The art of networking and job hunting is no different. Someone rightly said: “If you ask for a job, you probably will get nothing. However, if you ask for an advice, you will get experience (and job as a rub-off effect).”
The last few months have changed times like never before in this century. While economies have been ravaged, these times have still seen certain sectors grow. Even in sectors that have been impacted, there are verticals and horizontals that are still upbeat and hiring.
Job search, therefore, has moved from a mere spray-and-pray to a focused shoot-to-kill approach. In times like these, it is, therefore, imperative that one must have a more structured and thoughtful approach to job searches.
Let us discuss the strategy in two parts:
1) Professional Networking through LinkedIn
2) Job search from other platforms, including company’s website and online application
Professional Networking through LinkedIn
Over the years, LinkedIn has emerged as the most relevant platform for professional networking and building business relationships. Almost all companies today use LinkedIn to search for talent and to share updates. Be it an executive or a CEO, unless they are living under the rock, in all probability they would be on LinkedIn.

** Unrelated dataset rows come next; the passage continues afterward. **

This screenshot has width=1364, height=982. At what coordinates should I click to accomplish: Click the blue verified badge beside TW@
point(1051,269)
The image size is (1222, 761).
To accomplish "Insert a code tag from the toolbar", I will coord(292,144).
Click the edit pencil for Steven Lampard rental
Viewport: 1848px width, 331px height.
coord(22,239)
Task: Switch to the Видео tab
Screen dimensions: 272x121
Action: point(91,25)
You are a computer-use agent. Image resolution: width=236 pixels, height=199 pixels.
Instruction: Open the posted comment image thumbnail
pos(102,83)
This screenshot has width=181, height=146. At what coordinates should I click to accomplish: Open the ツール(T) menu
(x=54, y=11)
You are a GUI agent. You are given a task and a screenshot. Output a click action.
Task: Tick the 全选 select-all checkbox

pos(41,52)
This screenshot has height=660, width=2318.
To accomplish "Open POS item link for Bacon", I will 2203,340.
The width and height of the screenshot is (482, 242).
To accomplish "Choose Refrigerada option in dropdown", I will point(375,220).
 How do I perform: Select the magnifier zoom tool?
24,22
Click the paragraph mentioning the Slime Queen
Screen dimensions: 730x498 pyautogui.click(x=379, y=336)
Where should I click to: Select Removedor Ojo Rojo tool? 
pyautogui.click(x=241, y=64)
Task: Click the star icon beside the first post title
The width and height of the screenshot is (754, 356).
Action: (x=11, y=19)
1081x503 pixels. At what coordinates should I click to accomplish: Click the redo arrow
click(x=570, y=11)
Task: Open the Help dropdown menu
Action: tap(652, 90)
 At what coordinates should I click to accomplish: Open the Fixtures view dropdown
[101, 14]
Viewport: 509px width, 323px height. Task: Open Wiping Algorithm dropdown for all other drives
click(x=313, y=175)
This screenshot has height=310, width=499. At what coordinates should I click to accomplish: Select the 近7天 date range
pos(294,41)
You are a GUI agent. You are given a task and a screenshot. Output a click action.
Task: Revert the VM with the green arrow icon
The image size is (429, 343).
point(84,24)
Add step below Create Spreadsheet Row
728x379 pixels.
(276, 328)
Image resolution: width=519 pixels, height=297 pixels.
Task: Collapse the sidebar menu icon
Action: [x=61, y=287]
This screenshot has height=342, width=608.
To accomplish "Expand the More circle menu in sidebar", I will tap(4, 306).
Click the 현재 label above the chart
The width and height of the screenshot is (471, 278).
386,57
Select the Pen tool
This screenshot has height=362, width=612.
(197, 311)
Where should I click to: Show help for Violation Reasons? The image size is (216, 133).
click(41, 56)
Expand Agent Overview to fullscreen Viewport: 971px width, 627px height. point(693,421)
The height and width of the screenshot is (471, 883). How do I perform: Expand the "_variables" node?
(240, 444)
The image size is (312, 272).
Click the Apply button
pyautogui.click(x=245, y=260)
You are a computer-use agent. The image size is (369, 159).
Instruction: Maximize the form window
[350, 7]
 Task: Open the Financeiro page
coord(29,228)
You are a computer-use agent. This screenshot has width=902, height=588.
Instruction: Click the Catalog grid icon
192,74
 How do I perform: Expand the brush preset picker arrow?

People use LinkedIn extensively to successfully approach managers of their prospective companies and land a job of their choice. However, there are some rules one should follow while approaching the concerned person of prospective companies:
1. When looking for a Job/Role
a. Connect to relevant prospects: Check on LinkedIn the role for which you intend to apply. There might be a reference of the hiring manager. If not, research from your network and figure out the details of the hiring manager. In case you still do not manage to connect to the hiring manager, connect to the HR point of contact (POC).
b. Send a personalized message: When you send a connection request on LinkedIn, an automated message is generated. Do not send the automated message. Rather, send a personalized message to the prospective connects.
c. Incrementally build a relationship: When you intend to connect with someone on LinkedIn, ask for advice. It would be rash to ask for a job, especially if it is the first time you are interacting with the person. Use the platform for extracting more information.
d. People love being valued: While everyone would like to put forth their agenda first, like in a relationship, you must compliment your connection or their organization for their achievements before moving ahead to ask for advice/help.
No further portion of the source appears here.